Cheryl Frances-Hoad (born 1980) is a British composer.

Early life

Frances-Hoad began composing at the age of eight while studying cello and piano at the Yehudi Menuhin School. She graduated from Gonville and Caius College (Cambridge University) with a Double 1st in 2001 and an MPhil (with Distinction) in Composition, also at Cambridge.

Composer

She has had two ballets choreographed by Lynn Seymour and Geoffrey Cauley; the second was performed by Scottish Ballet in the Britten Theatre, London. Her commissions include works for the BBC, the Surrey Philharmonic, the Manchester International Cello Festival, the Chard Festival of Women in Music, the Bass Club, Bass Fest and the Almeida Festival.
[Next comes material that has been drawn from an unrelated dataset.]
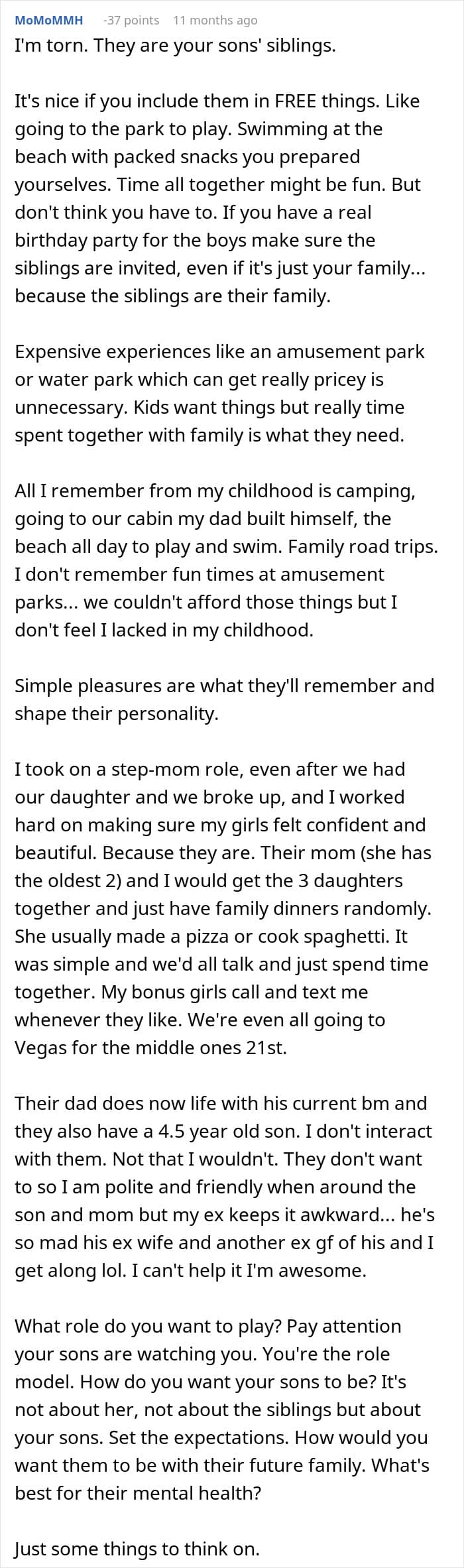Click the paragraph starting 'Their dad does now life'
Screen dimensions: 464x1568
[225, 1187]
In 2000 the Cambridge Music Festival commissioned a work to commemorate the 250th anniversary of Bach's death, which was performed by the Cambridge University Chamber Orchestra and conducted by Nicholas Daniel. In November 2001 Frances-Hoad had her first chamber opera, broken lines: sonata for opera, premiered by the New Cambridge Opera Group, as part of the Britten@25 Festival, with generous funding from the R.V.W. Trust.

June 2002 saw two premieres: the Spitalfields Festival commission (a work for Nicholas Daniel and the Schubert Ensemble, with funding from the Foyle Foundation), and a piano trio for the London Mozart Trio at the Wigmore Hall. October 2002 saw another premiere at the Wigmore Hall, with a solo cello work for Thomas Carroll and Y.C.A.T, and a commission from the Zurich Chamber Orchestra.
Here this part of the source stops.